Вечером, когда улеглись спать, Матвей услышал плач. Он вошел в палату. Гущина плакала. Отец рассказал ей об операции, которая предстоит матери. Ай да папа! В минуту душевного горя, в слабости многие подсознательно перекладывают часть своего горя на других. Здесь «другими» оказалась собственная дочь.
— Таня, не плачь, пожалуйста, — Матвей присел к ней на кровать. Сквозь одеяло чувствовалось, как сильно дрожит ее тельце.

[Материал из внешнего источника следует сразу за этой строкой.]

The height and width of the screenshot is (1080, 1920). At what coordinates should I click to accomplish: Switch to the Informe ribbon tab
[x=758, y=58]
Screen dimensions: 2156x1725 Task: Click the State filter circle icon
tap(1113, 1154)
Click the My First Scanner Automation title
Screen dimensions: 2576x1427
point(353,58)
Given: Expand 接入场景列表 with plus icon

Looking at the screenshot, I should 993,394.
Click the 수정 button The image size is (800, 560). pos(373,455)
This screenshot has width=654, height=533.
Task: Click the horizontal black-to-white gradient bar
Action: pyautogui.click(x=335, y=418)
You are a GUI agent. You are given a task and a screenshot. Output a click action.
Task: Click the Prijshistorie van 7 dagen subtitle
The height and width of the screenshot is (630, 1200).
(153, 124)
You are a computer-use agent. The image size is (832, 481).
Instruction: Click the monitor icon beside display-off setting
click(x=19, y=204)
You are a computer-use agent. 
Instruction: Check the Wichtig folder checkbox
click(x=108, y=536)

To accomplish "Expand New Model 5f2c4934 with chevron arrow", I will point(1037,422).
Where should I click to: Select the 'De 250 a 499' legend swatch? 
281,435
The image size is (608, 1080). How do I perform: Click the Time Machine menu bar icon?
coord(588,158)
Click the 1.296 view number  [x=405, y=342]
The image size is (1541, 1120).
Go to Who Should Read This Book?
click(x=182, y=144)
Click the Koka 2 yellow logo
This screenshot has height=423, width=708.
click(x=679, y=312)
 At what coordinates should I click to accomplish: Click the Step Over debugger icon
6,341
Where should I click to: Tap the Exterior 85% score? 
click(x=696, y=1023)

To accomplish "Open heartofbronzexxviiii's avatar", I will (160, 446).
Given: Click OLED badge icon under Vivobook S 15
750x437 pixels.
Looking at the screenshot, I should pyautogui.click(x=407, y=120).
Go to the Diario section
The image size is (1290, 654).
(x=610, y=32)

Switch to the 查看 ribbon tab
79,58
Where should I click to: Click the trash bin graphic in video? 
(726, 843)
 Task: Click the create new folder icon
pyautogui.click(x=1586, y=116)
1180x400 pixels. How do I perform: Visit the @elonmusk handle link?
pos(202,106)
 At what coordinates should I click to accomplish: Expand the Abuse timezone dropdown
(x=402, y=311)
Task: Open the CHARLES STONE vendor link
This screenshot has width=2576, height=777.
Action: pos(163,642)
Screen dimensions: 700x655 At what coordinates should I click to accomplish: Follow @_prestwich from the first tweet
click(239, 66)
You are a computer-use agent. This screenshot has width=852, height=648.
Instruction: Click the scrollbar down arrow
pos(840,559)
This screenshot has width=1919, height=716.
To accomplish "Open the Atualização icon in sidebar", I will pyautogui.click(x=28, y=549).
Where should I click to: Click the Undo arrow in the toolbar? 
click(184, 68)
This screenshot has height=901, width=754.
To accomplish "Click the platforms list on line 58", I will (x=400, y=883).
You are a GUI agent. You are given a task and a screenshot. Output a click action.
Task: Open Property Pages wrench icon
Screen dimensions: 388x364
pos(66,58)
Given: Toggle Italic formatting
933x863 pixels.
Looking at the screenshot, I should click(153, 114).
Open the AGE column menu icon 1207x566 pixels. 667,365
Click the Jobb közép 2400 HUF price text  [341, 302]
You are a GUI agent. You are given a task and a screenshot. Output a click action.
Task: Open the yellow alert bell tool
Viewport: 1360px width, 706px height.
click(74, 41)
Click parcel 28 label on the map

— Папа сказал, — слова еле пробирались сквозь слезы, — что на операции мамочка может умереть… А я этого не хочу. Я хочу, чтобы мамочка жила всегда-всегда…
Ком встал у Матвея в горле.
Таня еще хотела что-то сказать, но проглатывала слова. Матвей гладил ее спину сквозь одеяло, а девочки с надеждой смотрели на вожатого, точно и они ждали от Матвея помощи.
Матвею открылся смысл отцовской лжи. Он оболгал вожатых, боясь за то, что и с дочерью может что-то случиться во время материнской болезни. Каким-то, ему одному доступным неестественным чувством он испугался за дочь и решил, что вожатые и начальник будут уделять ей больше внимания, если он пожалуется на вожатых. На время страданий за мать отец хотел как бы освободить себя от страданий за маленькую дочь, которая всегда была необщительной. Но как все вышло нелепо, мерзко! Неужели нельзя поговорить по-человечески?
— Танечка, а у мамы где болело? — спросил Матвей, когда Таня немного успокоилась.
— Вот здесь, — девочка показала на сердце. Ее слезы текли медленнее.
— Ну и что? — успокоил Матвей. — У тебя аппендицит вырезали?
— Нет.
— А гланды?
— Вырезали.
— Ну и больно тебе было?
— Сначала больно чуть-чуть, а потом нет. — Она почти перестала плакать.
— А у твоей мамы операция такая же быстрая. Даже легче. Потому что ты после операции говорила с трудом, а мама твоя будет говорить после операции так же хорошо, как и раньше.
— Правда?
— Правда.
— А у меня тоже гланды вырезали, — вмешалась в их разговор Лена Агапова, лежавшая у окна. — Вот отсюда. — Она открыла горло, и все заглянули туда.
Таня перестала плакать. Матвей долго рассказывал сказки, и Танина палата заснула позже других.
Они с Ольгой встречались в одиннадцать.
Матвей выходил на пятнадцать минут раньше — мог задержаться в дороге, встретив кого-нибудь. Идти до места встречи от силы минут пять. Он шел быстро. Путь лежал мимо котельной. Уголь в нищем фонарном свете — фиолетовый. Он гремел под ногами. Потом нужно было обогнуть яму у сосны. Он шел тихо, вжимаясь в темноту, и все звуки были враждебны. Он обходил случайные острова света. Войдя в калитку, отделявшую лагерь, становился частью леса. Он шел параллельно забору. Светились окна общежития. Останавливался у одной из сосен, переводил дыхание. Каждый раз сердце билось так, словно боялось, что Ольга не придет.